Para respirar
Observar desde
lejos.
Estancarse,
sentarse y mirar.
Asumirse fuera
y en estado de comodidad.
En estancia,
calma, elegante agonía de quien solo piensa y solo a veces se sumerge en el
mar.
Alejarse del
presente.
Soñar,
dislocar la conciencia, estar afuera mientras despiertas dentro.
Ir a lugares
donde no existes, donde no estás.
Alejarse para
sobrevivir, para respirar.
Pretender otra
realidad.
Pensar en todo
lo que no es.
Todo aquello
que no fue, que fue de otra forma, que nunca sería, que sería, en realidad, siempre
pensar en otra vida.
En aquella que
no era, que no se tenía.
Pensar en la
vida que no se tiene y vivir de acuerdo a ella.
Pensar en una
realidad alterna, urbana, suntuosa, dividida.
La vida está
llena de repeticiones.
Caminos que
hacen vivir de sus recuerdos.
Senderos que
se mezclan en recuerdos de viajes, terrenos, paisajes, apegos, malas épocas,
amoríos y desenfrenos.
Ciclos y
espirales.
Una y otra
vuelta por todo lo que se olvida, por todo lo que has visto antes, a veces,
otros días.
Ciclos que van
y vienen.
Como los
padres, los hijos, las familias.
Recuerdos de
quienes te alejas para respirar.
Para hacer que
tienes algo mejor en que pensar.
Para recordar-los
o no ver-los más.
Ciclos de
viajes eternos de desconcierto.
Despertando cada
día con una nueva pregunta, con algo más que enfrentar, sin nunca entender por
qué uno, otros, todos, hacen las cosas.

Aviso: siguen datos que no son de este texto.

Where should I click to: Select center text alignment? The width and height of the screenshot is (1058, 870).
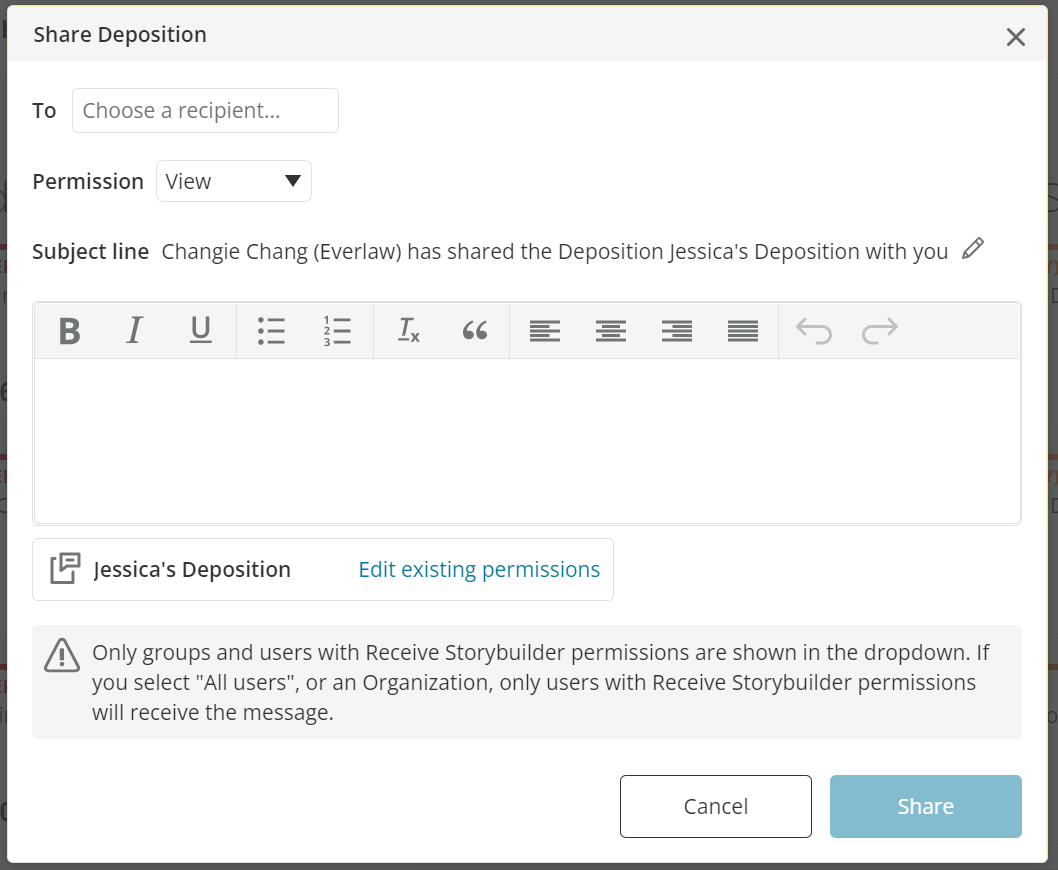tap(611, 331)
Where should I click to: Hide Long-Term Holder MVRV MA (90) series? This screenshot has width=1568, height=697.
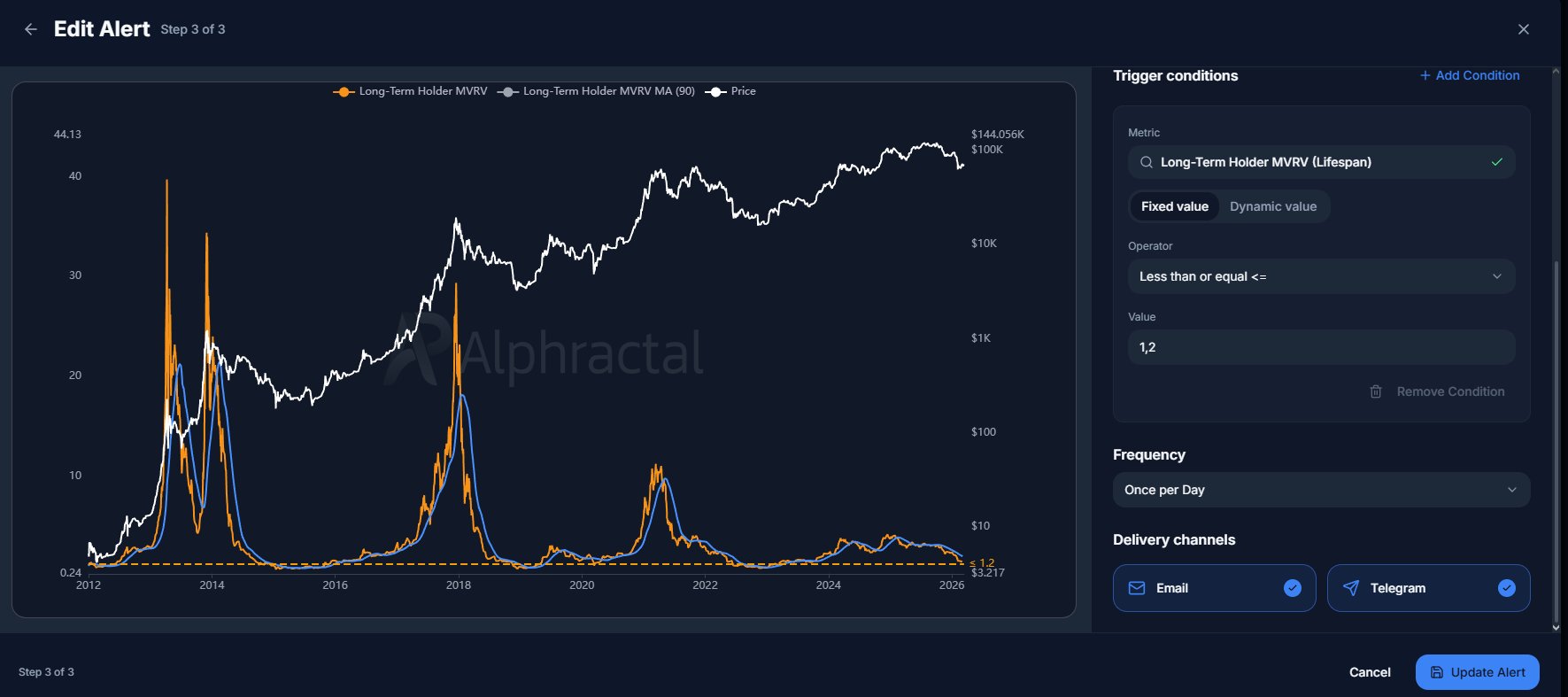507,91
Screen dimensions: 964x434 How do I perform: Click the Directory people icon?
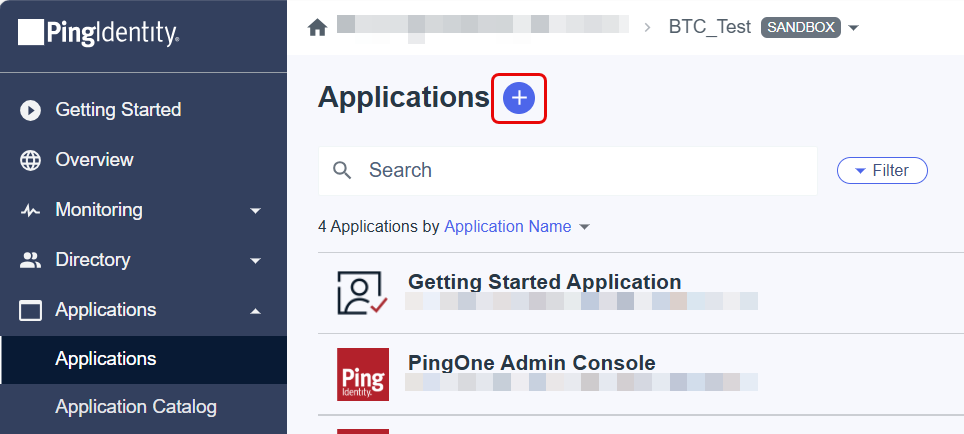coord(30,261)
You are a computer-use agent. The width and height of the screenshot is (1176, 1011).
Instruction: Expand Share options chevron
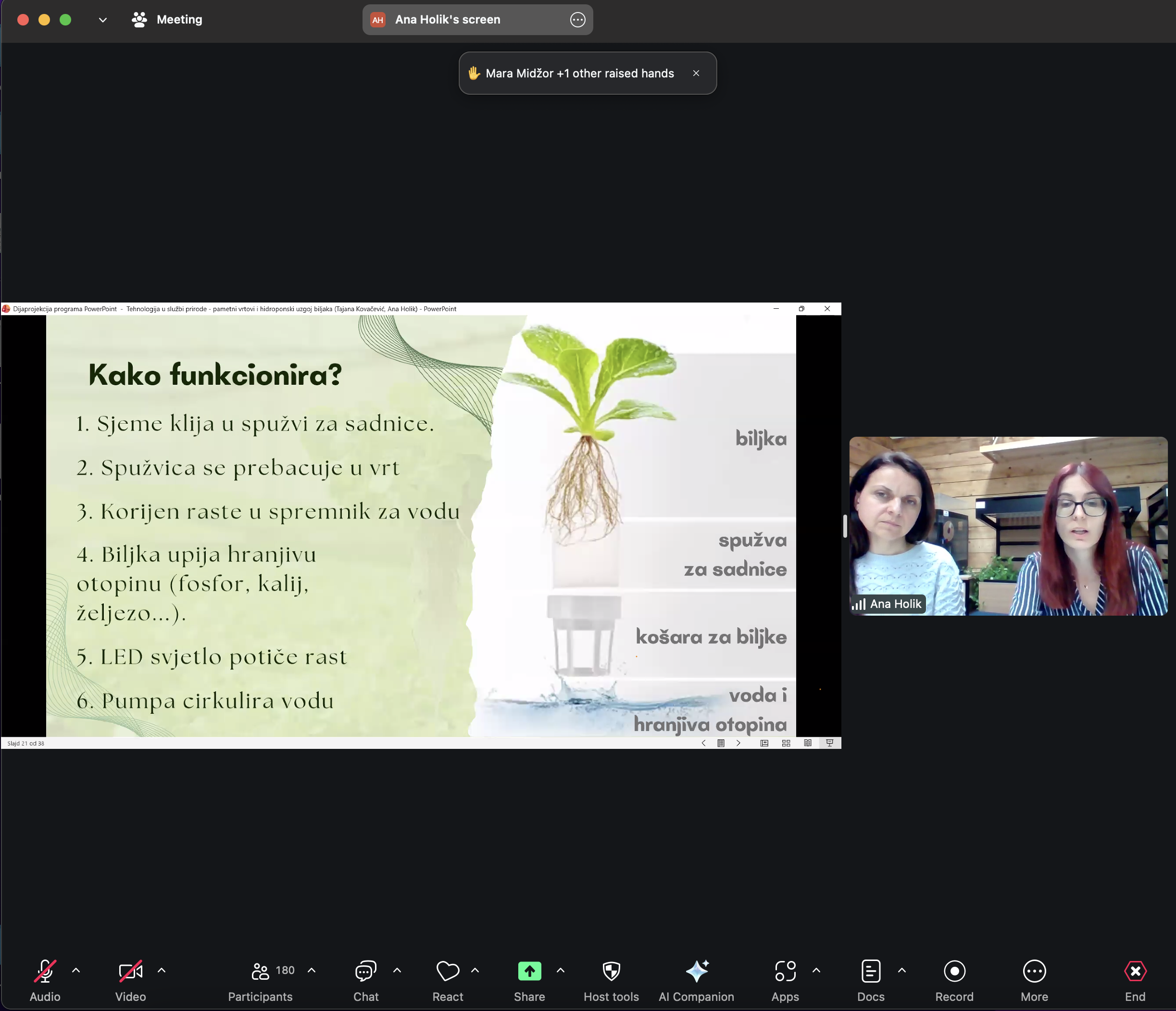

Por qué yo –entre todos ellos- no me
puedo encontrar.
Días que a
veces tienen sentido y en otros todo es preguntas.
Y así han
pasado un montón de años que nada han cambiado.
Como muchos,
crecí bajo el azar de un contexto biológico y social.
Hice miles de
cosas, dije todo cuanto pude, a veces callé, otras exploté gritando y me
arrepentía de hacerlo.
No paré mucho.
Llegué a
lugares sin conocerlos, sin nunca más llegar a ellos, sin nunca más verlos.
Esa estancia entre
la esperanza de cambiar la vida de la personas, la propia vida, mientras haces
el juego del arriendo en el sistema.
Como si vivir
fuese hacer algo –o cosas- que valga(n) la pena.
Que valgan los
riesgos, los costos, las alegrías, las insolencias, los destierros y cualquier
camino de obra personal que la voluntad te conduzca.
Se asume que
el amor valdrá la pena.
Se supone que
la sobrevivencia vale la honestidad de vivir sin certeza, sin ser, sin estar,
sin decir nada que valga todas las penas que –se supone- son la vida.
Esa venta
eterna a una supuesta realidad social.
La escuela,
las compras, el pago de cuentas, las alarmas, el calendario y la felicidad de
hacer todo lo que te entregue aceptación.
Desde que eres
niño hasta que mueras.
Hasta la aniquilación
de la culpa y la conciencia.
Sin ninguna certeza de qué fue aquello que hubo que hacer durante tantos días.
Sin ninguna certeza de qué fue aquello que hubo que hacer durante tantos días.